● What you should do
Write out every line from the line with "This screenshot has" to the line with "center [75, 515].", including both of those lines, and omit the pictures.

------ Data in this exercise

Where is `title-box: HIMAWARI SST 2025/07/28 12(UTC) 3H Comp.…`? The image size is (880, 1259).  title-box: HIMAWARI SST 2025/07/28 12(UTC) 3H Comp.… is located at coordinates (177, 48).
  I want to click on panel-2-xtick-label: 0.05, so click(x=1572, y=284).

------------
------ Data in this exercise

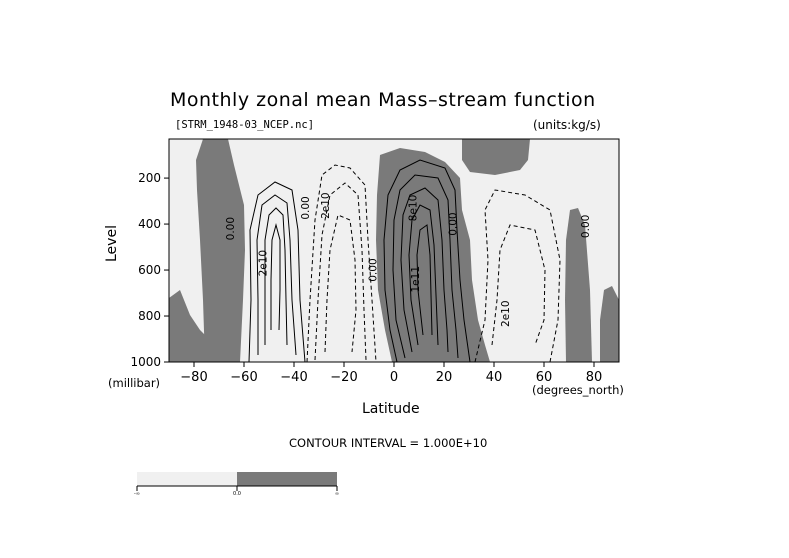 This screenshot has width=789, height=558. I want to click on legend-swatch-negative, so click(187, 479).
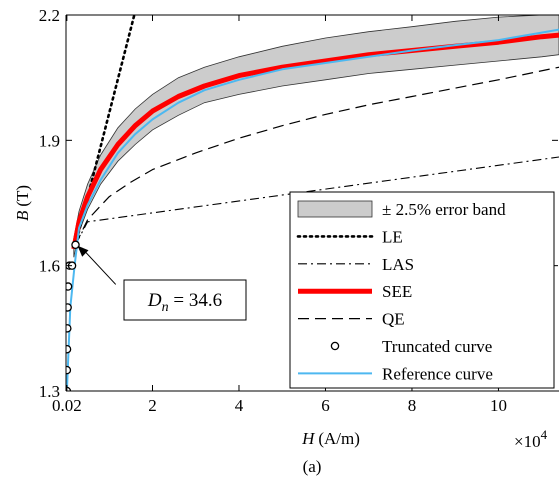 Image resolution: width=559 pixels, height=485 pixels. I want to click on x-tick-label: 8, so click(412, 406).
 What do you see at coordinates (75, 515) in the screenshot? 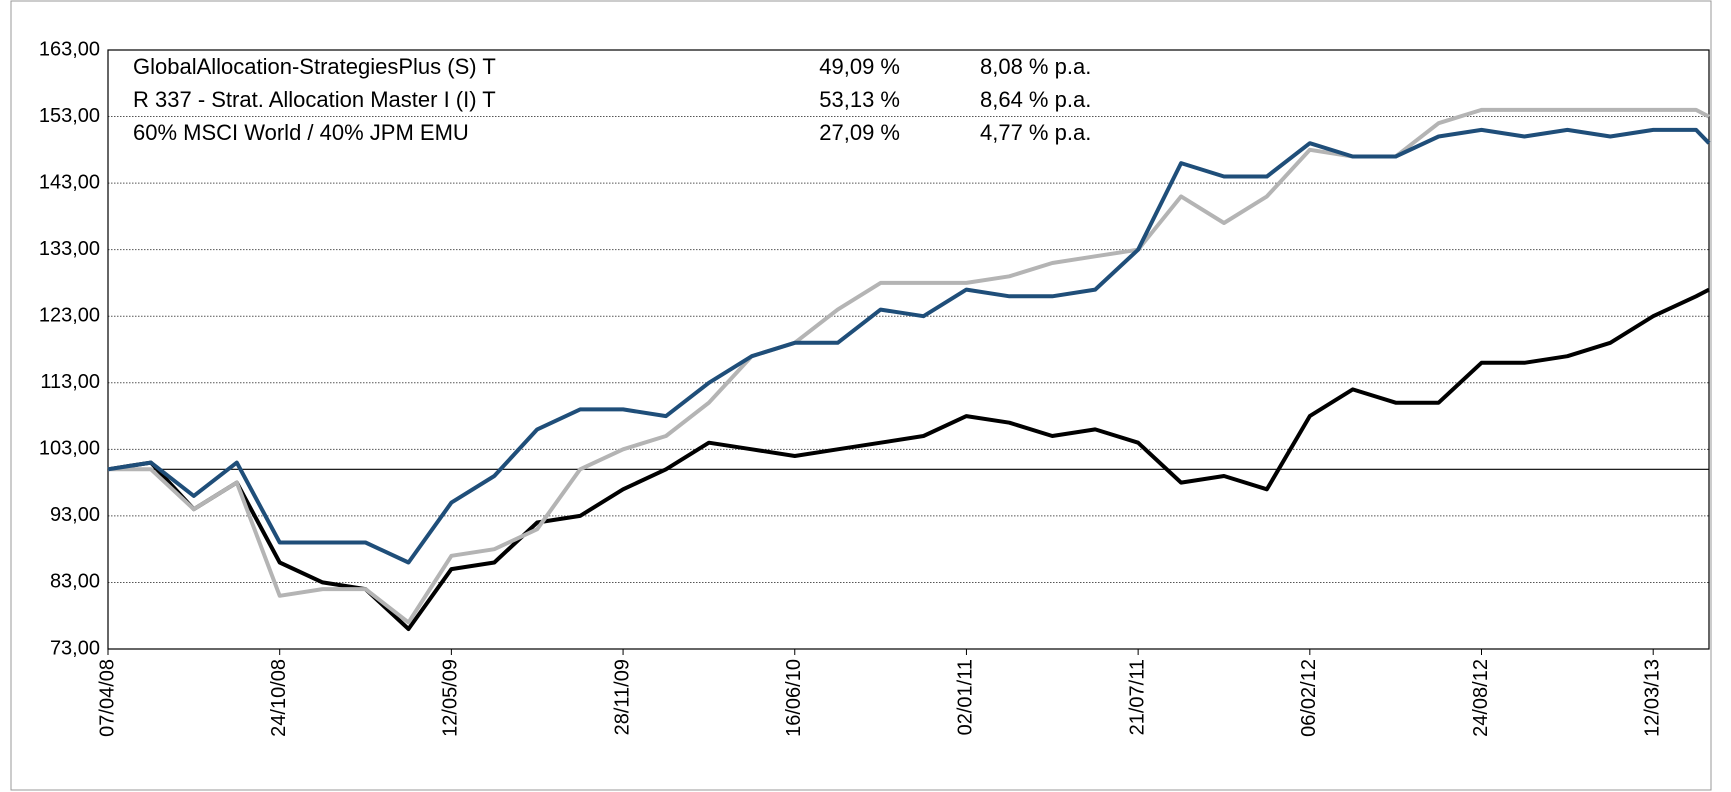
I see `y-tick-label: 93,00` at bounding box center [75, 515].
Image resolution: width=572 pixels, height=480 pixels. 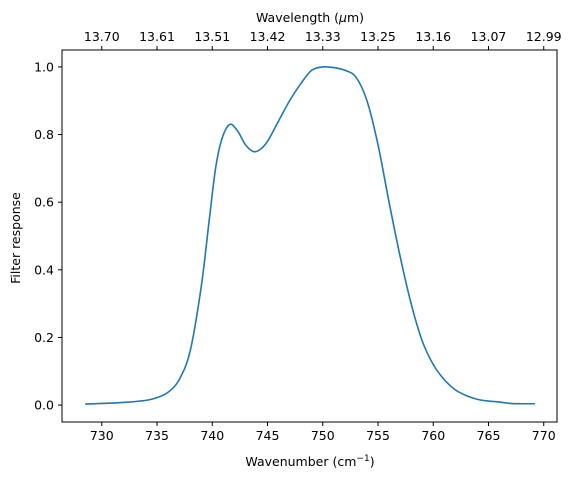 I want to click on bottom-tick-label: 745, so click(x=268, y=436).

------------
------ Data in this exercise

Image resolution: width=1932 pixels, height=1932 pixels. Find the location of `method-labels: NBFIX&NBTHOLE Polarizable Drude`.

------------

● Task result
 This screenshot has width=789, height=558. I want to click on legend-swatch-negative, so click(187, 479).
 Image resolution: width=559 pixels, height=485 pixels. I want to click on x-tick-label: 8, so click(412, 406).
 What do you see at coordinates (75, 515) in the screenshot? 
I see `y-tick-label: 93,00` at bounding box center [75, 515].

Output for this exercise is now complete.